> [Given exercise]: From the start of the items through the line containing "click(x=283, y=86)", swap "screenshot" for "image" and reproduce those lines with nothing else changed. Leave the pictures out of your answer.

[Element and text position data]
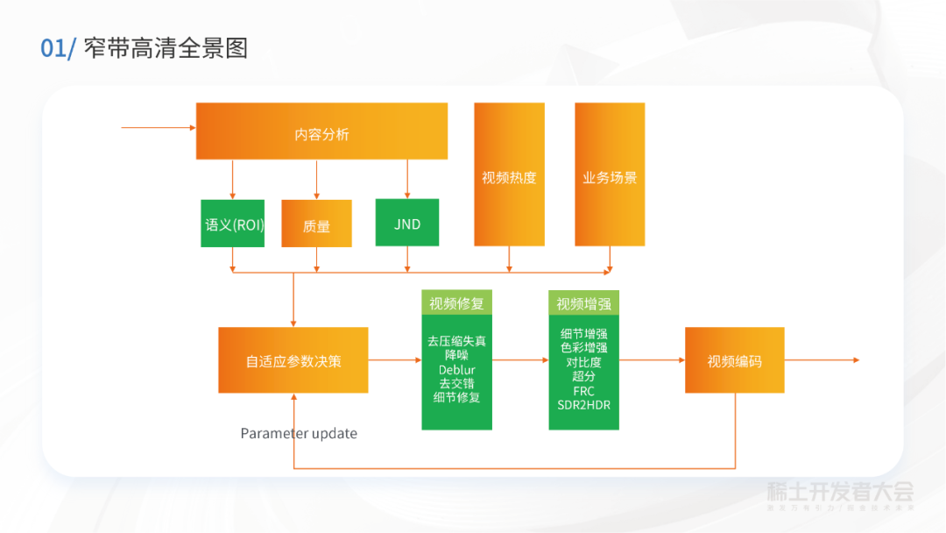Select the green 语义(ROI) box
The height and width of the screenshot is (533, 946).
[232, 224]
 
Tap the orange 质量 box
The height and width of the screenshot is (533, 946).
[316, 224]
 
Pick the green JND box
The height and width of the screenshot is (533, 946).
[407, 223]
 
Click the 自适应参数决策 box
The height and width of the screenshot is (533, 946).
[293, 360]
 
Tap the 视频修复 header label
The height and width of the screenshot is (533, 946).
[456, 303]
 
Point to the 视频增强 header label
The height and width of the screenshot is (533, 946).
[583, 303]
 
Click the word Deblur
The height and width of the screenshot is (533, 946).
[456, 370]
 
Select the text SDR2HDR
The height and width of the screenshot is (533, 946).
[583, 405]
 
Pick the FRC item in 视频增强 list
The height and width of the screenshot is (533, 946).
[583, 391]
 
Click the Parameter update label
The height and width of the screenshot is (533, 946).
[299, 433]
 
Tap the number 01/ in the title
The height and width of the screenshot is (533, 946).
[59, 48]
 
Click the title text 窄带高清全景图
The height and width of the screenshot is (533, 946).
[166, 48]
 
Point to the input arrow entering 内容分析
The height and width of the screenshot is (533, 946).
[158, 128]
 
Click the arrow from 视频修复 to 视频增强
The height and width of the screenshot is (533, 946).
[520, 360]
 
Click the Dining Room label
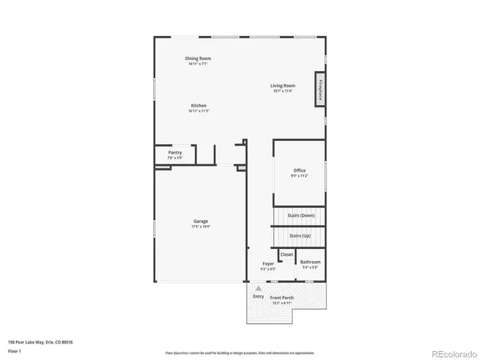click(x=198, y=58)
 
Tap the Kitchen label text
click(x=198, y=106)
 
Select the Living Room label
click(x=283, y=86)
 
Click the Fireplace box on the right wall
click(x=321, y=90)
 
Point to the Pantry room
click(x=175, y=154)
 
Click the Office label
click(x=299, y=170)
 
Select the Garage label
click(x=200, y=221)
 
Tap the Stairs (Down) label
click(x=302, y=216)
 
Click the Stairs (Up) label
click(x=300, y=236)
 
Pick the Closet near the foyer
click(x=286, y=254)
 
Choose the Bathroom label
click(x=310, y=262)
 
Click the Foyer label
click(x=268, y=263)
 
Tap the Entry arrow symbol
click(x=259, y=288)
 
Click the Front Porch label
click(x=282, y=298)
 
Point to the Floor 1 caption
click(x=15, y=350)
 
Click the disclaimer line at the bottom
click(x=239, y=352)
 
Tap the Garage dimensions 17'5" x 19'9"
click(x=200, y=226)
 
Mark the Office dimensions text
click(x=299, y=176)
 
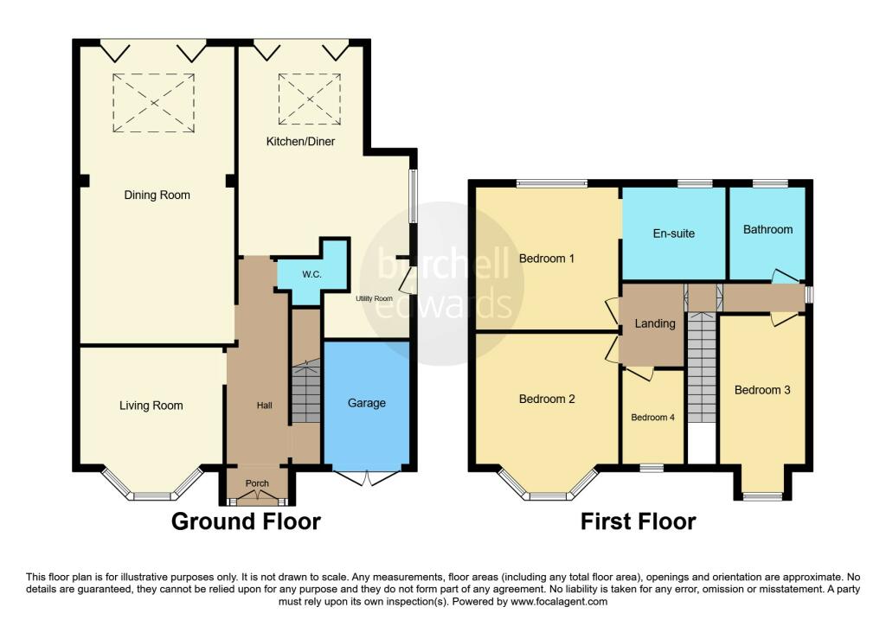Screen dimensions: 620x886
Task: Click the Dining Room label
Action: tap(157, 195)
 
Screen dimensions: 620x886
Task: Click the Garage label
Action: tap(366, 403)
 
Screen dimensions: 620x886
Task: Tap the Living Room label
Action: tap(151, 406)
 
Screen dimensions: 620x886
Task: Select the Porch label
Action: tap(257, 483)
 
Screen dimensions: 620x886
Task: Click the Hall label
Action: tap(264, 406)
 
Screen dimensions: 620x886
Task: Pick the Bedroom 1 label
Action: tap(547, 258)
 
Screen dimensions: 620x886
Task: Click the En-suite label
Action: tap(673, 233)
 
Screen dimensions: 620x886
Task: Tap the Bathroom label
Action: tap(767, 229)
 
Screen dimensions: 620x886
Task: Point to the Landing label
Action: tap(655, 323)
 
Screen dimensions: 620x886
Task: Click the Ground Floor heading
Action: tap(246, 522)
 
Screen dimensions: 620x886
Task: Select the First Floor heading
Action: tap(638, 522)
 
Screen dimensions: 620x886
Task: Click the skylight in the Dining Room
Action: tap(154, 103)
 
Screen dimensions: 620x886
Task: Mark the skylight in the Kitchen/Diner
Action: tap(309, 99)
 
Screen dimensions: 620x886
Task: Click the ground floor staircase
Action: tap(305, 393)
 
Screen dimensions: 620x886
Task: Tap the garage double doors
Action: tap(366, 476)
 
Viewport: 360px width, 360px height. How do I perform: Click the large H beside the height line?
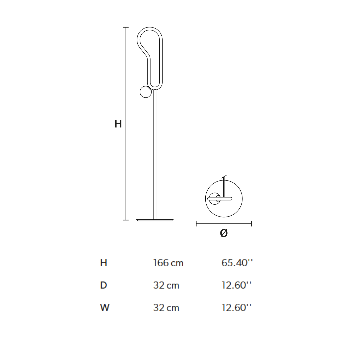pyautogui.click(x=118, y=124)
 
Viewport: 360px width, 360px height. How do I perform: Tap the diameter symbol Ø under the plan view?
pyautogui.click(x=224, y=233)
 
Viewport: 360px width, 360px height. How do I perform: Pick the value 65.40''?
pyautogui.click(x=237, y=263)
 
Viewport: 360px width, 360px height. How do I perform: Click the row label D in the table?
pyautogui.click(x=103, y=285)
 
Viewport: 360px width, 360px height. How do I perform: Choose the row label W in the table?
pyautogui.click(x=104, y=308)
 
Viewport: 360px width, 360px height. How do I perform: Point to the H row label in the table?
pyautogui.click(x=104, y=263)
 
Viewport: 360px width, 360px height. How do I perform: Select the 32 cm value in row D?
pyautogui.click(x=166, y=285)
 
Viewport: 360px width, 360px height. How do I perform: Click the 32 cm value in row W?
pyautogui.click(x=166, y=308)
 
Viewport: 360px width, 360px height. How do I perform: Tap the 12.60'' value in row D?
pyautogui.click(x=236, y=285)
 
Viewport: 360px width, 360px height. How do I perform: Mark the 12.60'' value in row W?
pyautogui.click(x=236, y=308)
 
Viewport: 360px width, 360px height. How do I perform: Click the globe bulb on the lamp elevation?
pyautogui.click(x=146, y=92)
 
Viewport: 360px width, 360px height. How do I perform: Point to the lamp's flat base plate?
pyautogui.click(x=155, y=220)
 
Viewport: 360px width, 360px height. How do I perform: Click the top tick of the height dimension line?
pyautogui.click(x=126, y=27)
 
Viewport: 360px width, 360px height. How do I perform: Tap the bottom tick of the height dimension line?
pyautogui.click(x=126, y=220)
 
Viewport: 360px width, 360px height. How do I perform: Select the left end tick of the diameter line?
pyautogui.click(x=196, y=224)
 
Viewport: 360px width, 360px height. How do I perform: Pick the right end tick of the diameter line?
pyautogui.click(x=251, y=224)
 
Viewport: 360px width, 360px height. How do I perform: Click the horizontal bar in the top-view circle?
pyautogui.click(x=220, y=199)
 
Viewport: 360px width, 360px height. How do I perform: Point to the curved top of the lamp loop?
pyautogui.click(x=150, y=28)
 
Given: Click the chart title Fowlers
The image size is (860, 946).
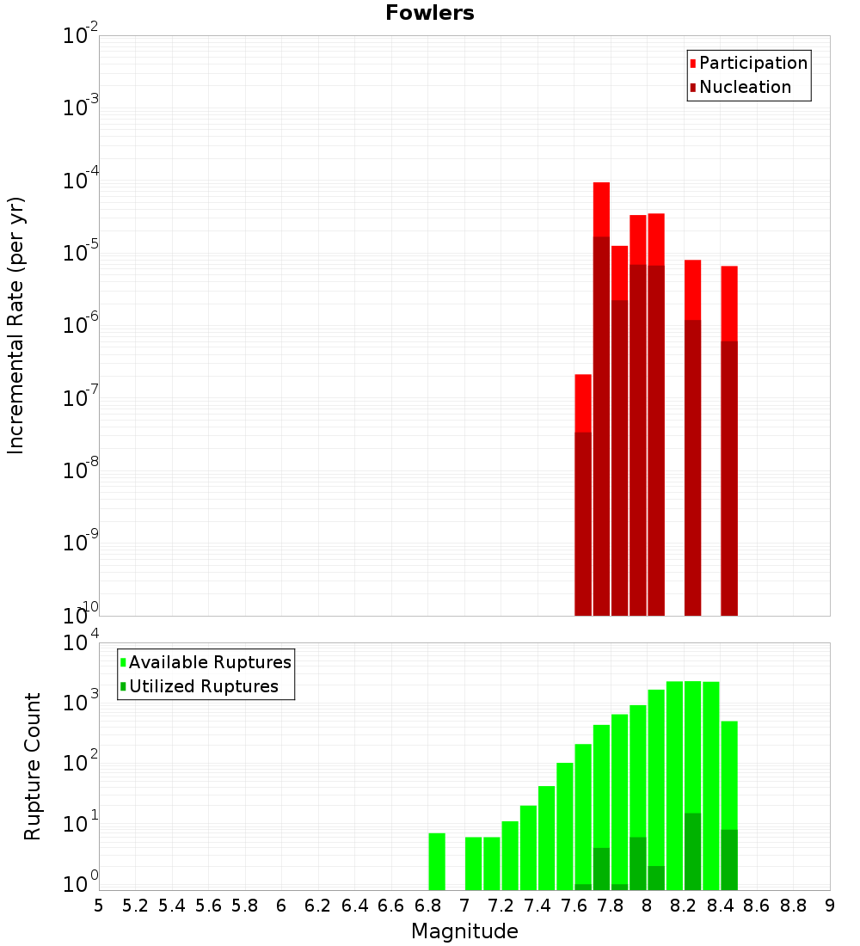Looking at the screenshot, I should [429, 13].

> [Task output]:
Select the green 语义(ROI) box
The height and width of the image is (533, 946).
[232, 224]
 
Tap the orange 质量 box
The height and width of the image is (533, 946).
[316, 224]
 
Pick the green JND box
The height and width of the image is (533, 946).
[407, 223]
 
Click the 自适应参数决策 box
The height and width of the image is (533, 946).
[293, 360]
 
Tap the 视频修复 header label
The height and width of the image is (533, 946).
[456, 303]
 
Point to the 视频增强 header label
The height and width of the image is (533, 946).
[583, 303]
 
Click the word Deblur
The height and width of the image is (533, 946).
[456, 370]
 
Select the text SDR2HDR
The height and width of the image is (533, 946).
[583, 405]
 
Pick the FRC item in 视频增强 list
The height and width of the image is (533, 946).
[583, 391]
 
Click the Parameter update label
The height and width of the image is (533, 946).
[299, 433]
 
Tap the number 01/ in the title
The height and width of the image is (533, 946).
[59, 48]
 
Click the title text 窄带高清全景图
The height and width of the image is (533, 946).
[166, 48]
 
Point to the input arrow entering 内容分析
The height and width of the image is (533, 946).
[158, 128]
 
Click the arrow from 视频修复 to 视频增强
The height and width of the image is (533, 946).
[520, 360]
 
Click the Dining Room label
click(x=198, y=58)
 
Tap the Kitchen label text
click(x=198, y=106)
 
Select the Living Room label
click(x=283, y=86)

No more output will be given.